Text segment:
I was listening to a Pandora station in the shop today and it got me to thinking.
Pandora is a wonderful music app that characterizes each song or track of recorded music using “hundreds of musical details . . . melody, harmony, instrumentation, rhythm, vocals, lyrics . . . and more” based on the analyses of Pandora’s team of expert musicians.
With this information, Pandora plays songs that it figures you will like based on “stations” that you set up. The play lists of your stations get refined as you tell Pandora more of your preferences via your continuing “like” and “don’t like” inputs, which the app remembers.
Among my stations (Motown, SRV, etc.), one of my favorites during exacting hand tool work is solo classical guitar music. I’ve guided that station to play lots of J. S. Bach’s unaccompanied violin, cello, and lute music transcribed for guitar. Having just given a thumbs-up to a few tracks of Bach, Pandora then presented some similar sounding tracks, which made perfect sense based on the music’s objectified elements.
But I thought the tracks, analyzed to be similar to Bach, were pretty crappy. Yet Pandora’s system is very sophisticated and this is no knock on Pandora; I highly recommend it.

Dataset excerpts:
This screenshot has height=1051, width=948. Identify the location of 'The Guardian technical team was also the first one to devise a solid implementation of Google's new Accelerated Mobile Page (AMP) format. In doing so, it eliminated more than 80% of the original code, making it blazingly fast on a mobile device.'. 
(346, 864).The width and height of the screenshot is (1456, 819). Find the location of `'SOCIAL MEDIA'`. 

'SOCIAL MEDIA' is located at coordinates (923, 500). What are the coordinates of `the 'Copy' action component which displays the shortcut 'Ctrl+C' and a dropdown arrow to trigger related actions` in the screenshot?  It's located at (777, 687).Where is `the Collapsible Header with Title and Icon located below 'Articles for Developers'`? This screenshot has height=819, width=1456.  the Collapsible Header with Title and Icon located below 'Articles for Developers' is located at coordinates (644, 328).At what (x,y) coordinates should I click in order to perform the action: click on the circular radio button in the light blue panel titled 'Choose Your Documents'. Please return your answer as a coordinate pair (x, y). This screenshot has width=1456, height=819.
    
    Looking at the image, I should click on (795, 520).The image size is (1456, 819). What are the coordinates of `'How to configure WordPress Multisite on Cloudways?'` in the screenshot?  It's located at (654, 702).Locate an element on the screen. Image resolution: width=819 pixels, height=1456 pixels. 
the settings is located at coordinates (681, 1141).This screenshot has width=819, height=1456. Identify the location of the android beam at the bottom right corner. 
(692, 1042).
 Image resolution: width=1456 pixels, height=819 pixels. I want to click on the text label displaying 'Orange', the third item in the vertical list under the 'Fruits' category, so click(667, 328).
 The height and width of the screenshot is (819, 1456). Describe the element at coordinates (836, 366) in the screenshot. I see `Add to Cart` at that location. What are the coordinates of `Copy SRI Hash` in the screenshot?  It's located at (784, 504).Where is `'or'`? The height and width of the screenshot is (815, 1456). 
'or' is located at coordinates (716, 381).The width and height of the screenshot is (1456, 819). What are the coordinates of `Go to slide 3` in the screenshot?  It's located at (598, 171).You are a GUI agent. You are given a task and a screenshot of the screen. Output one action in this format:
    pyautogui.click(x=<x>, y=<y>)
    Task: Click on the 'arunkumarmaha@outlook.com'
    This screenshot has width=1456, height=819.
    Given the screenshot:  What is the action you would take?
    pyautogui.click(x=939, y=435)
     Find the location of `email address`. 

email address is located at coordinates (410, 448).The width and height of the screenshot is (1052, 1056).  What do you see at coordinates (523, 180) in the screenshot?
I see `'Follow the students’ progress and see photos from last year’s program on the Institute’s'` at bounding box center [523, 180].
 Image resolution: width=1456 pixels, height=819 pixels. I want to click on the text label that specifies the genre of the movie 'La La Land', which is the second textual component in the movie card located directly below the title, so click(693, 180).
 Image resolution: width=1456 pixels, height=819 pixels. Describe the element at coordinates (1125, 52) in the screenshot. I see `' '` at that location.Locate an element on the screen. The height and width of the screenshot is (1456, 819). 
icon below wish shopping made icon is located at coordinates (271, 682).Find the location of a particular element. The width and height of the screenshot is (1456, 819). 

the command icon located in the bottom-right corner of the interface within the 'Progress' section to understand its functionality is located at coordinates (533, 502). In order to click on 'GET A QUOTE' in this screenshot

Problem 1: Which musical details does the passage about Pandora list as the ones Pandora uses to characterize each song?
Problem 2: Pick up the passage about Pandora after its last sentence and keep writing it.

Exercise output 1: melody, harmony, instrumentation, rhythm, vocals, lyrics

Exercise output 2:
Thinking theoretically, if you took every detail of Bach’s music, every element, every nuance, everything, well, then I suppose you would have Bach – and nothing else. But wait; Bach already did that, as only he could. That’s why his name is on the music.
OK, you’ve stayed with me this far but “Rob,” you say, “what the heck does this have to do with woodworking?”
The things you make are not defined by how well you fit dovetails, or how nice your well-tuned planes produce surfaces, or even the woods you choose. Your pieces are not fully definable by style, even your style. Each piece you make is ultimately definable only by itself – all of it, and all of it together, as it exists. Just like the music, there are limits to how much you can characterize or analyze it before you essentially reconstruct it.
That’s the word: construct. You do that when you design and build something. Just like the music tracks, it has innumerable characteristics but cannot be truly described except by the whole of it – what you built.
How grateful we should be, to make something – and sign it.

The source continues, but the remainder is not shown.